Can you show us visible proof of the size of your data and the storage systems you have there?

As last question i would like you to fill out this form to provide us with the necessary information to make a educated decision on your LDN request if we would like to support it.

Thanks!

whymichaelgu1 commented 1 year ago

@cryptowhizzard @Sunnyiscoming @raghavrmadya @Kevin-FF-USA I was a IPFS fan and recommended to the filecoin FIL+ program. Regardless of how the applicaiton goes, one can not help noticing how this program has become. I don't mind @cryptowhizzard ask questions, the tougher the better, I just hope the notary community has the decency and courtesy to ask those questions 40 days earlier, especailly @Sunnyiscoming, I mean, @Sunnyiscoming are you that ineffeicent for all applications, I hope not, I really hope @raghavrmadya @Kevin-FF-USA @cryptowhizzard can do some DD on notaries as well, it has become a joke, a place to trade datacap for profits. I doubt @raghavrmadya @Kevin-FF-USA don't know that, please check those applicaions that approved with light speed and those which left unattended for monthes. Good luck to Filecoin,, but if this system keeps this of corruption, I don't think Filecoin can go anywhere, notary system is not a centralized system, it is a corrupted system, which is quite a shame to the web3.0 world

Sunnyiscoming commented 1 year ago

Due to the large number of datasets, some applications were submerged. Sorry for the delay. You can ask notaries do direct due diligence.

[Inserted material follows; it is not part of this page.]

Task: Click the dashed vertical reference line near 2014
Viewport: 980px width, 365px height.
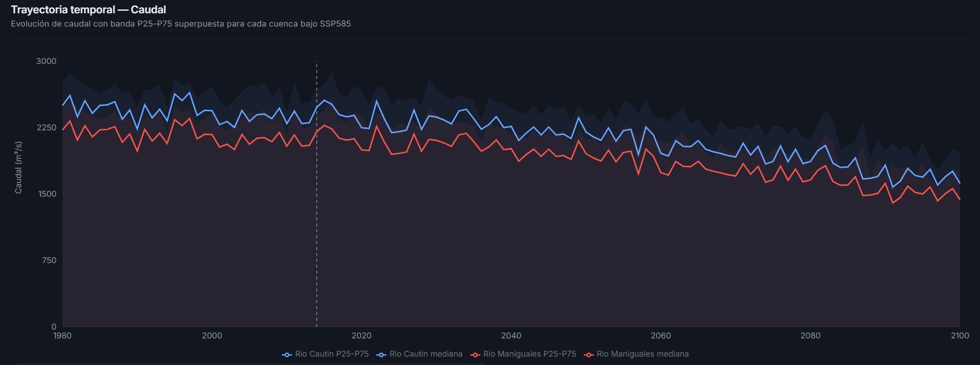Action: pos(317,197)
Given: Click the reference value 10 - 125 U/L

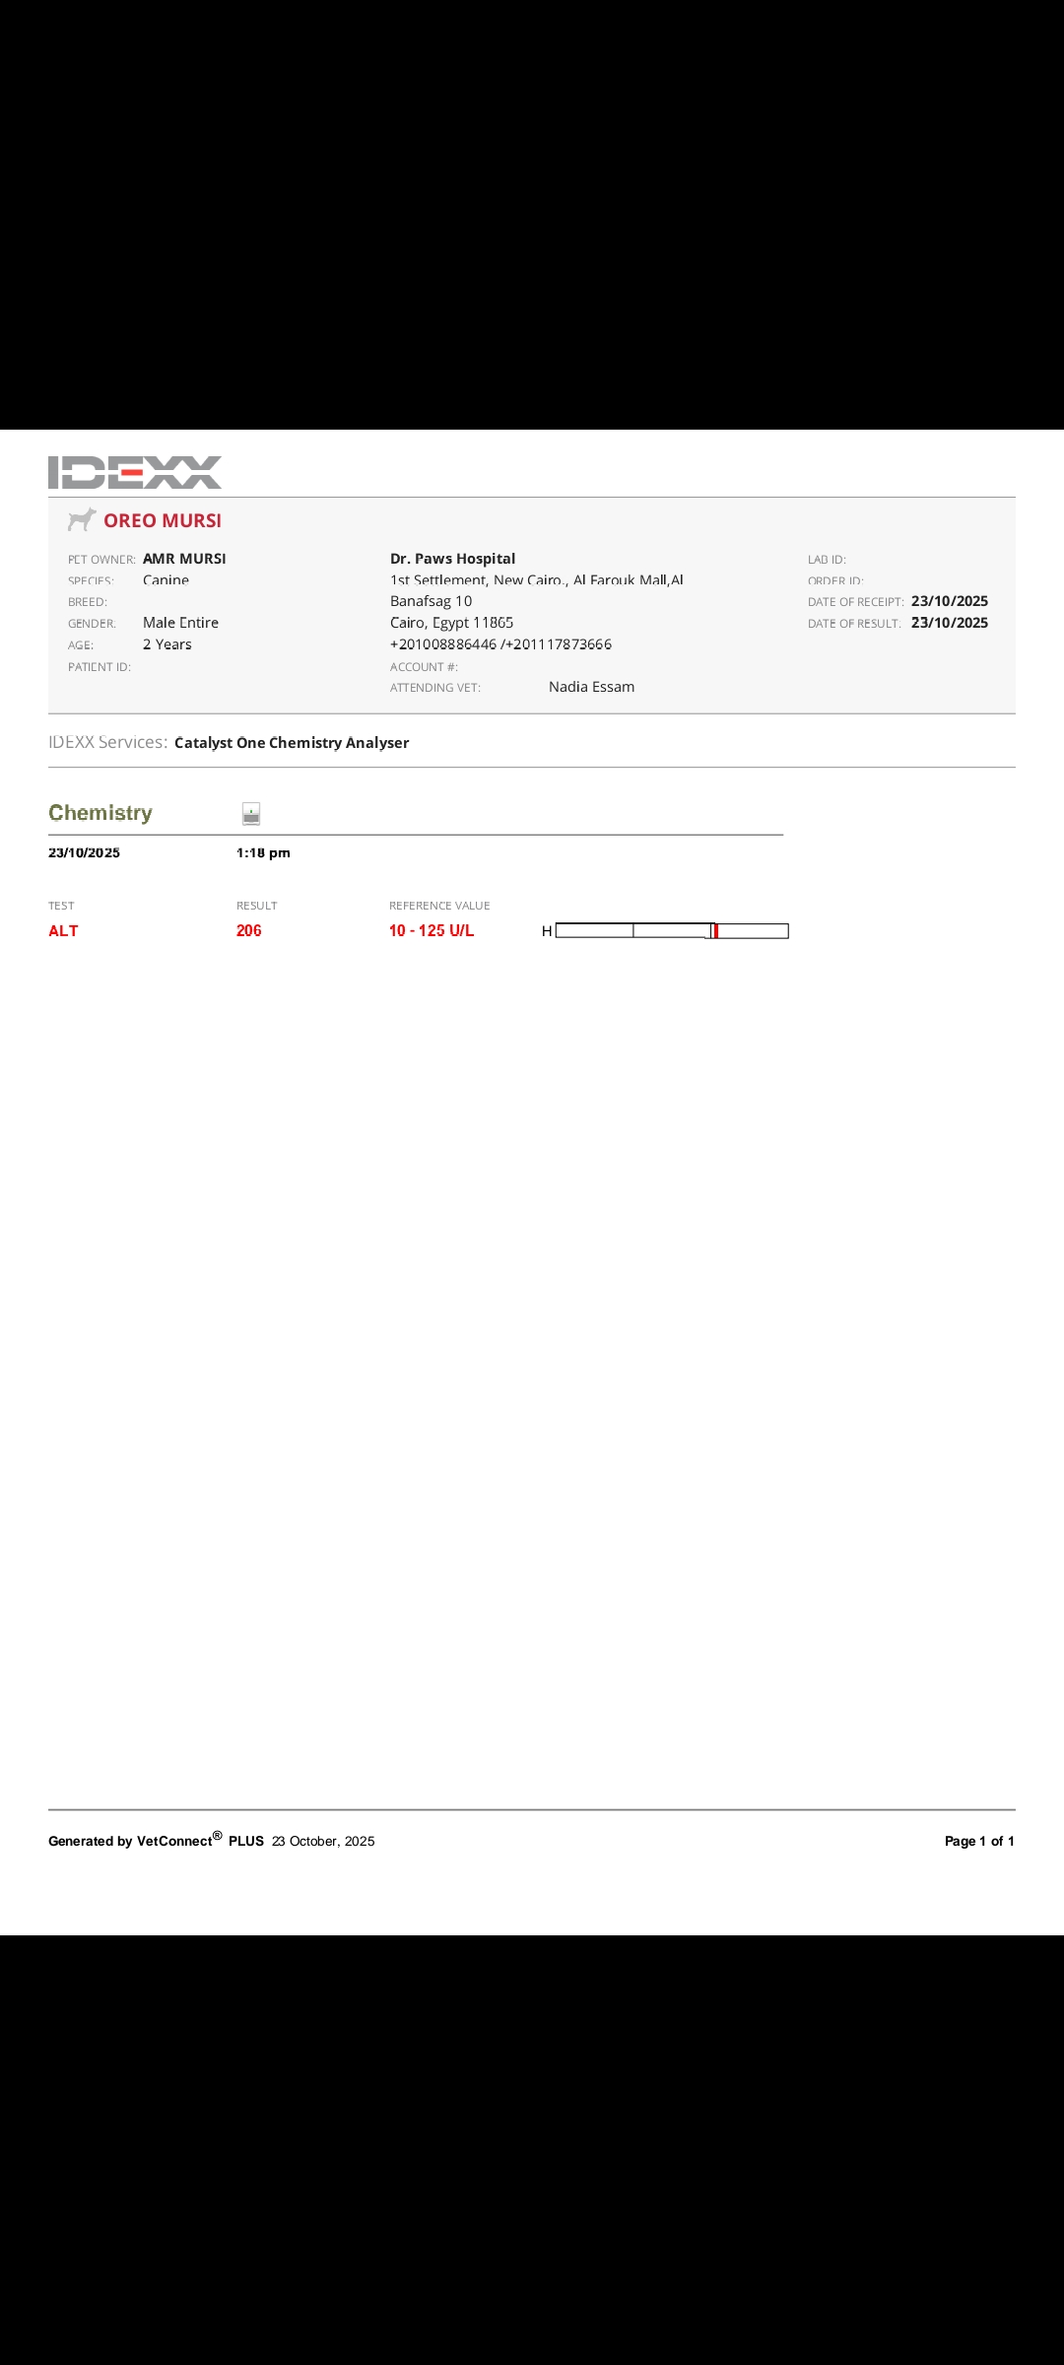Looking at the screenshot, I should pyautogui.click(x=432, y=931).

Sunnyiscoming commented 1 year ago

Datacap Request Trigger

Total DataCap requested

5PiB

Expected weekly DataCap usage rate

150TiB

Client address

f1xppiiufu6rn22zi6d6gq2ivc23updomtl7ainbq

large-datacap-requests[bot] commented 1 year ago

DataCap Allocation requested

Multisig Notary address

f01858410

Client address

f1xppiiufu6rn22zi6d6gq2ivc23updomtl7ainbq

DataCap allocation requested

75TiB

Id

34960cfe-6ccb-4df6-880f-a23ca2a60b4c

cryptowhizzard commented 1 year ago

Hi @whymichaelgu1

I want to get you going and appreciate you want to try Filecoin. Sorry it took so long.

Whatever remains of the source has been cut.